In Buckingham Group Contracting Ltd v Peel L&P Investments and Property Ltd, the English High Court considered a dispute arising from the construction of a manufacturing facility. The parties’ contract included liquidated damages (LDs) provisions allowing deductions to be made from the sums due to the contractor if there were delays, but the contractor argued that these provisions were unclear and therefore unenforceable. Among other things, the schedule of LDs was headed ‘proposal’ and included two lists of deductions that could be made, without it being obvious which applied in this case. The court nevertheless considered the deductions/LDs to be enforceable, since the intentions of the parties were clear enough, given the background facts. The case is a reminder of the pragmatic approach of the English courts to contractual interpretation, but also of the need to draft contracts clearly to avoid litigation.

  1. Appointment of arbitrator not dependent on binding contract

In ARI v WXJ, the English High Court has ruled that the appointment of an arbitrator may be valid, regardless of whether a binding contract had been concluded. Instead, what is essential is whether there has been a “clear and unconditional communication of acceptance of the appointment by the arbitrator”, and whether such communication has been notified to the other party. Alternatively, it is sufficient for there to be communication of an unconditional willingness by the arbitrator to accept the appointment, and for the appointing party to act on this by communicating the appointment both to the appointee and to the other party. This flexible approach has benefits, but may sometimes lead to arbitrators being appointed without their knowledge, or before fees are agreed.

  1. UK publishes Hydrogen Sector Development Action Plan

The UK government has published a Hydrogen Sector Development Action Plan, which builds on its first Hydrogen Strategy of August 2021. The purpose of the Plan is to highlight the nature and scale of opportunities across the hydrogen economy in the UK. It focuses on four key areas - investment, supply chains, jobs and skills, and exports - and sets out the actions in those areas being taken by the government and industry to maximise the benefits from scaling up the UK hydrogen economy. The Plan is not exhaustive, and the government will continue to work with industry, investors and others to monitor events, adding new actions as it becomes clearer how the UK’s hydrogen economy will grow.

  1. Sierra Leone’s parliament passes new arbitration legislation

Sierra Leone's House of Parliament has passed the Arbitration Act 2022, which now awaits signature by President Julius Maada Bio. The new Act replaces existing legislation (chiefly Chapter 25 of the Laws of Sierra Leone 1960) which was based on the English Arbitration Act 1950. Among other things, the new Act deals with third party funding, allows for the establishment of the Sierra Leone International Arbitration Centre, and implements the country’s obligations under the New York Convention, which it joined in January last year.

  1. New guidance on the National Security and Investment Act 2021

The UK government has published Market Guidance Notes relating to The National Security and Investment Act 2021. This allows the government to assess and intervene in investments and other acquisitions of control that may give rise to national security risks.

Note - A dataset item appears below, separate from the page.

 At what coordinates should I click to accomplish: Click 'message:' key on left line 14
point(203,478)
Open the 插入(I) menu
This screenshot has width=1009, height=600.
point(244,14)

Whilst the Act itself already includes some guidance, the new Market Guidance Notes supplement this by answering questions and providing advice based on the first six months of the statute’s operation. In particular, the Note explains how to avoid common errors on notifications, and how to submit a single notification for multiple acquisitions. It also helps higher education institutions decide whether to make a notification at all.